Tarefas escritas —
- 1) Edite as linhas de dados desde a primeira até a que contém "Contact Us Element type: text (760, 161)", inclusive, trocando "Packages" por "Pacotes" e mantendo todo o resto igual. Apresente somente esse trecho.
- 2) Retome o texto sobre a PEC da Transição e continue a escrevê-lo a partir da última frase apresentada.

Texto de origem —
────────
Por Bruno Costa (*)
A primeira importante vitória do governo Lula no Parlamento se deu antes mesmo da posse, em 1º de janeiro deste ano, com a aprovação, em dezembro de 2022, da Proposta de Emenda à Constituição 32. A chamada PEC da Transição ganhou centralidade política e foi aprovada com ampla maioria de votos no Senado Federal e na Câmara dos Deputados, abrindo espaço fiscal para que o futuro governo pudesse assegurar o funcionamento da máquina pública e financiar políticas públicas fundamentais, como o novo Bolsa Família, em 2023. A aprovação ocorreu em um contexto em que Bolsonaro havia praticamente abandonado o exercício da Presidência da República após a derrota eleitoral e produzido um cenário orçamentário de terra arrasada para o futuro governo.
────────
Dados a processar —

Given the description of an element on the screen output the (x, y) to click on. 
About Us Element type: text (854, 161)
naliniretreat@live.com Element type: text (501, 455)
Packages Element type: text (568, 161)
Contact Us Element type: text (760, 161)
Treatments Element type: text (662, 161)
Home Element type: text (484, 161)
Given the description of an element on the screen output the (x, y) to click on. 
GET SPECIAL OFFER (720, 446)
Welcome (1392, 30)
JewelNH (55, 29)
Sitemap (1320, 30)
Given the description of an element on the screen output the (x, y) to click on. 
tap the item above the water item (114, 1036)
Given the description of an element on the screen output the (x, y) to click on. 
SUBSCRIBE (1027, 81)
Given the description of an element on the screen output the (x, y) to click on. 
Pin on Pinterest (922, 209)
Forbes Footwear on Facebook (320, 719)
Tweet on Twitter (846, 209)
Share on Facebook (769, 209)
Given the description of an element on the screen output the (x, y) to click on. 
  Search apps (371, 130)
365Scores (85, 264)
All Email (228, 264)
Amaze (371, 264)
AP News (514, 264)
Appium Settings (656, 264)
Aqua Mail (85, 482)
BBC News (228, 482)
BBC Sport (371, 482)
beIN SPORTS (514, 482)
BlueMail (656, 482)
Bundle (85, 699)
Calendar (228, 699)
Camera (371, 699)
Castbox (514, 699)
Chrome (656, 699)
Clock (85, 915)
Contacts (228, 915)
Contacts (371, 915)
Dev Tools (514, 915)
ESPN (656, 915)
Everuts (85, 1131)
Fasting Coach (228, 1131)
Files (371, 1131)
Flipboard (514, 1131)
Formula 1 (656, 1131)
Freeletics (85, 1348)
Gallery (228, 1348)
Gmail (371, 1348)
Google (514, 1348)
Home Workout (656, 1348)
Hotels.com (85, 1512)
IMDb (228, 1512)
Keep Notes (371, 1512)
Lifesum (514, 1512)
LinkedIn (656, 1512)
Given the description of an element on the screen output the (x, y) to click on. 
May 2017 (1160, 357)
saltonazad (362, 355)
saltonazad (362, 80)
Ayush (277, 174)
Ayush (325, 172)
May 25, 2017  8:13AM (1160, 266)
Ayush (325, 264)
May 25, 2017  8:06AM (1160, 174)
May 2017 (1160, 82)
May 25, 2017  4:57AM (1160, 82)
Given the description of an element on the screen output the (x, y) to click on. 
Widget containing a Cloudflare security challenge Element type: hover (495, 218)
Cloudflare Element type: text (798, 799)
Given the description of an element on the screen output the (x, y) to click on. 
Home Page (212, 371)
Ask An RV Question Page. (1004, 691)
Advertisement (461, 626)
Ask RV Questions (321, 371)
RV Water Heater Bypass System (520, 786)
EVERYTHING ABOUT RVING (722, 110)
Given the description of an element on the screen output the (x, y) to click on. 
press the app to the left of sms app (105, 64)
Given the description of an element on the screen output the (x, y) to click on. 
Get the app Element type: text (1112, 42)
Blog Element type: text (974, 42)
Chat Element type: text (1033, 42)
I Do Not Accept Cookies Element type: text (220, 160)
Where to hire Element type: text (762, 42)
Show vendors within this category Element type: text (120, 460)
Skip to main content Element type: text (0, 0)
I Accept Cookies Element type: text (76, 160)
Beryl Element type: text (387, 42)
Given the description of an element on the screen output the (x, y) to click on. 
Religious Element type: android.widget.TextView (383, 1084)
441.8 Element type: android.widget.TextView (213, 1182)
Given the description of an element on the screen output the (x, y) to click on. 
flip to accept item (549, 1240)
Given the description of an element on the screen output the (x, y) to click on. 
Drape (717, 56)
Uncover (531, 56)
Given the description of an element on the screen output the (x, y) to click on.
────────
Respostas —
- 1)
Given the description of an element on the screen output the (x, y) to click on. 
About Us Element type: text (854, 161)
naliniretreat@live.com Element type: text (501, 455)
Pacotes Element type: text (568, 161)
Contact Us Element type: text (760, 161)

- 2)
Ainda no final de 2022, muitos jogos estavam sendo jogados nos bastidores da política, como a composição do futuro governo e de sua base de sustentação parlamentar, o destino do orçamento secreto, mas também a disputa pelo comando da Câmara dos Deputados e do Senado Federal. A decisão da Bancada do PT na Câmara de apoiar a reeleição de Arthur Lira (PP-AL) para a presidência da Câmara e a decisão da Bancada do PT no Senado de apoiar a reeleição de Rodrigo Pacheco (PSD/MG) para a presidência da Casa, passíveis de severas críticas, tornaram o ambiente mais favorável à aprovação da PEC da Transição.
Atos Golpistas
Outro jogo era arquitetado pela extrema-direita: a tentativa de impedir a posse de Lula e desencadear um novo golpe militar no Brasil. Os acampamentos montados em frente aos quarteis das Forças Armadas pelo País afora, o quebra-quebra promovido, em Brasília, quando da diplomação de Lula e a instalação de artefato explosivo em um caminhão de combustível próximo ao Aeroporto Internacional de Brasília foram os antecedentes do que viria a ocorrer no dia 8 de janeiro de 2023, com a complacência criminosa das forças de segurança pública: a invasão e destruição das sedes do Três Poderes da República. A empreitada golpista foi ao menos temporariamente debelada, mas a ausência de reação popular organizada tornou a democracia brasileira refém da institucionalidade.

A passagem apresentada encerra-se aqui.